How a Math Genius Hacked OkCupid to Find True Love

/how-to-hack-okcupid

  • How a Math Genius Hacked OkCupid to Find True Love - Wired Science
    http://www.wired.com/wiredscience/2014/01/how-to-hack-okcupid

    First he’d need data. While his dissertation work continued to run on the side, he set up 12 fake OkCupid accounts and wrote a Python script to manage them. The script would search his target demographic (heterosexual and bisexual women between the ages of 25 and 45), visit their pages, and scrape their profiles for every scrap of available information: ethnicity, height, smoker or nonsmoker, astrological sign—“all that crap,” he says.

    To find the survey answers, he had to do a bit of extra sleuthing. OkCupid lets users see the responses of others, but only to questions they’ve answered themselves. McKinlay set up his bots to simply answer each question randomly—he wasn’t using the dummy profiles to attract any of the women, so the answers didn’t mat­ter—then scooped the women’s answers into a database.
━━━
### WRITTEN EXERCISE A
Rewrite the records as a two-column CSV with the columns "label" and "coordinates", one row per record. Cover only the part that opens with the line containing "Dowiedz się więcej" and closes with the line containing "Parownica SC 5 EasyFix (27, 1305)", with each record's text and its answer in one quoted field each and line breaks turned into spaces.

### DATA ROWS
━━━
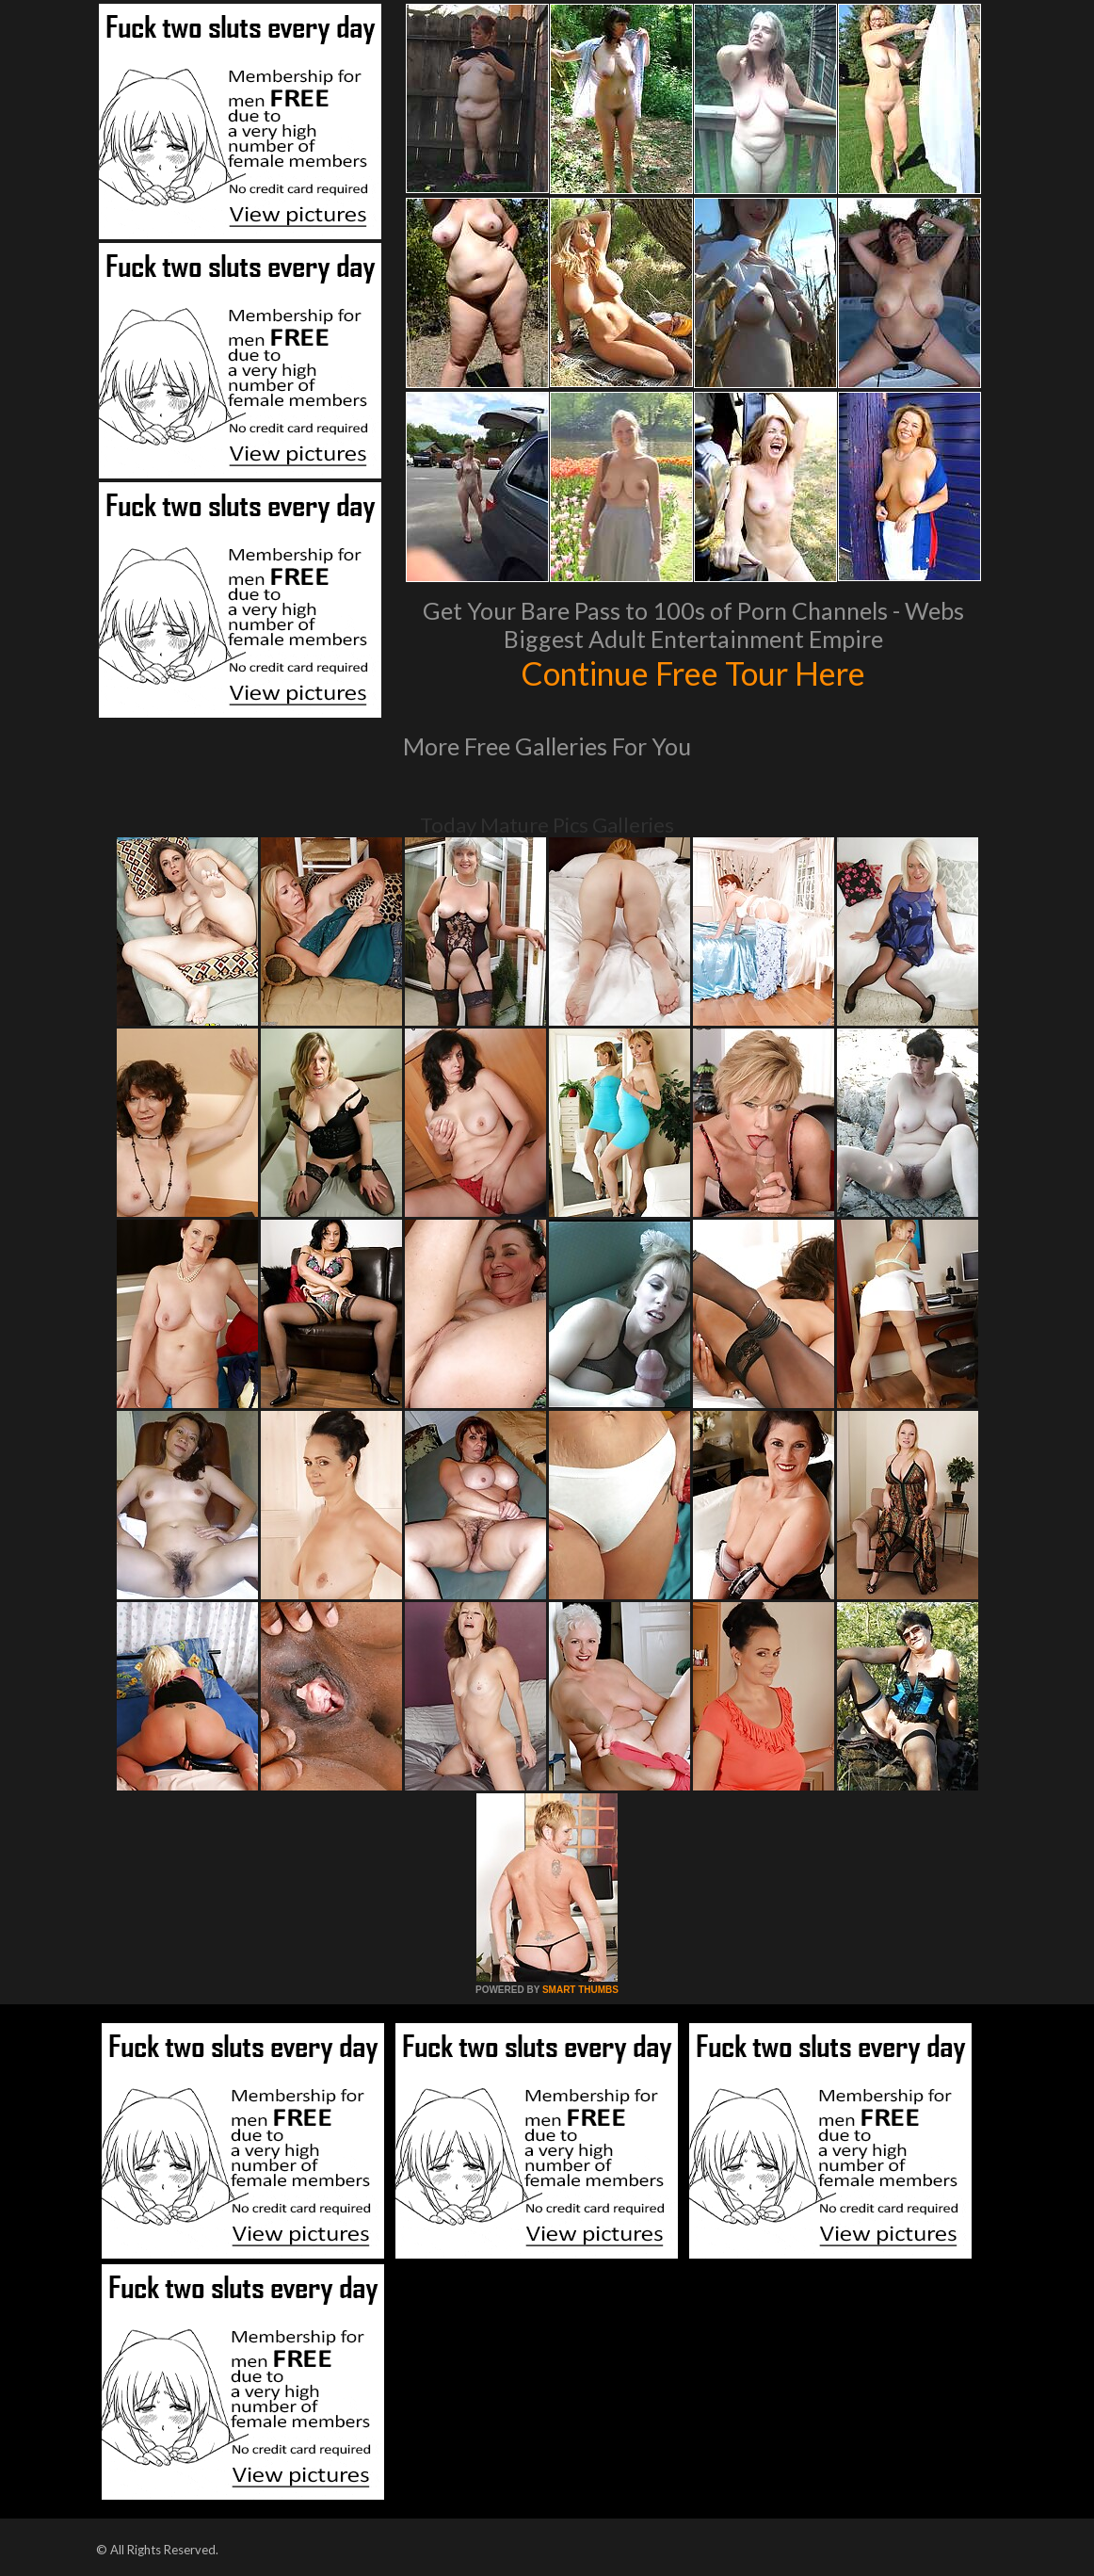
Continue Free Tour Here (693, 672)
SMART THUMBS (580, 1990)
━━━
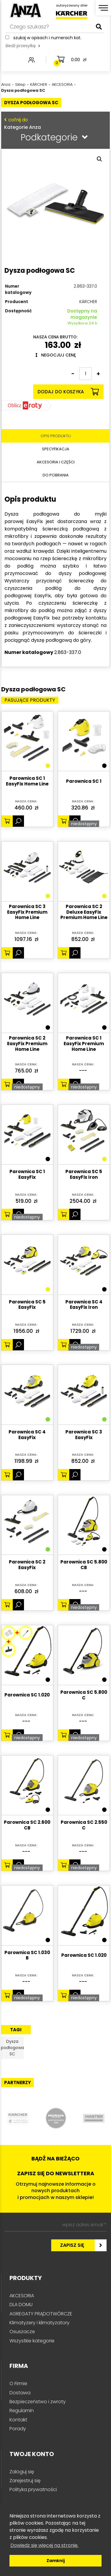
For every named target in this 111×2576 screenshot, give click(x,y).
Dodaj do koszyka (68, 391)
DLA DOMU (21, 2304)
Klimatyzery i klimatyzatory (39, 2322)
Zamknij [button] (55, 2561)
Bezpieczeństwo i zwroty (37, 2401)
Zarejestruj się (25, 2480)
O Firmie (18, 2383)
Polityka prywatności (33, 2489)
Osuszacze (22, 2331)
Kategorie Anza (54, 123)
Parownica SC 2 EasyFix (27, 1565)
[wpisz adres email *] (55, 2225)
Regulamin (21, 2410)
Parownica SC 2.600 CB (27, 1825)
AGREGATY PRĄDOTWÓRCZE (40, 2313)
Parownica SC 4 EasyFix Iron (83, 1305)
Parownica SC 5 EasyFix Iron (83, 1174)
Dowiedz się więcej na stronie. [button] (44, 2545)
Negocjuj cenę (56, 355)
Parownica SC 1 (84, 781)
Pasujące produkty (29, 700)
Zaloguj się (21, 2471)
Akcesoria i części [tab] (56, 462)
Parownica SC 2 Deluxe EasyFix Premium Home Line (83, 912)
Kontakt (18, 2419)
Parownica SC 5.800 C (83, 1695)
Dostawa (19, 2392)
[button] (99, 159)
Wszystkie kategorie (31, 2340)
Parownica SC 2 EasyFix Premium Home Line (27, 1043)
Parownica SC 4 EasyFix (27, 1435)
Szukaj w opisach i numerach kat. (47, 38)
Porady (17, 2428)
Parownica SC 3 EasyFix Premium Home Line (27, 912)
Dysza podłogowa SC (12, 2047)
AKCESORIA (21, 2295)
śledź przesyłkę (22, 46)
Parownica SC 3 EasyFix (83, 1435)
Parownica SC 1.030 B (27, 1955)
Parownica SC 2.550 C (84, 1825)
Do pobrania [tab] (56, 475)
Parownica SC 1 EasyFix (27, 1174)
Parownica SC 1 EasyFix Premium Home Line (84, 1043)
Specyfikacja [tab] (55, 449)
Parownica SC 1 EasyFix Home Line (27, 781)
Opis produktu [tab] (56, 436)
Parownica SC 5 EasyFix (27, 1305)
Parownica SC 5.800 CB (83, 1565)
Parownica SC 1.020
━━━
### WRITTEN EXERCISE B
In the OkCupid passage, reproduce the part that opens with the words "To find the" and closes with "into a database.", changing "database" to "spreadsheet".

### FINAL RESULT A
label,coordinates
"Dowiedz się więcej na stronie. [button]","(44, 2545)"
"Negocjuj cenę","(56, 355)"
"Parownica SC 1","(84, 781)"
"Pasujące produkty","(29, 700)"
"Zaloguj się","(21, 2471)"
"Akcesoria i części [tab]","(56, 462)"
"Parownica SC 2 Deluxe EasyFix Premium Home Line","(83, 912)"
"Kontakt","(18, 2419)"
"Parownica SC 5.800 C","(83, 1695)"
"Dostawa","(19, 2392)"
"[button]","(99, 159)"
"Wszystkie kategorie","(31, 2340)"
"Parownica SC 2 EasyFix Premium Home Line","(27, 1043)"
"Parownica SC 4 EasyFix","(27, 1435)"
"Szukaj w opisach i numerach kat.","(47, 38)"
"Porady","(17, 2428)"
"Parownica SC 3 EasyFix Premium Home Line","(27, 912)"
"Dysza podłogowa SC","(12, 2047)"
"AKCESORIA","(21, 2295)"
"śledź przesyłkę","(22, 46)"
"Parownica SC 3 EasyFix","(83, 1435)"
"Parownica SC 1.030 B","(27, 1955)"
"Parownica SC 2.550 C","(84, 1825)"
"Do pobrania [tab]","(56, 475)"
"Parownica SC 1 EasyFix","(27, 1174)"
"Parownica SC 1 EasyFix Premium Home Line","(84, 1043)"
"Specyfikacja [tab]","(55, 449)"
"Parownica SC 1 EasyFix Home Line","(27, 781)"
"Opis produktu [tab]","(56, 436)"
"Parownica SC 5 EasyFix","(27, 1305)"

### FINAL RESULT B
To find the survey answers, he had to do a bit of extra sleuthing. OkCupid lets users see the responses of others, but only to questions they’ve answered themselves. McKinlay set up his bots to simply answer each question randomly—he wasn’t using the dummy profiles to attract any of the women, so the answers didn’t mat­ter—then scooped the women’s answers into a spreadsheet.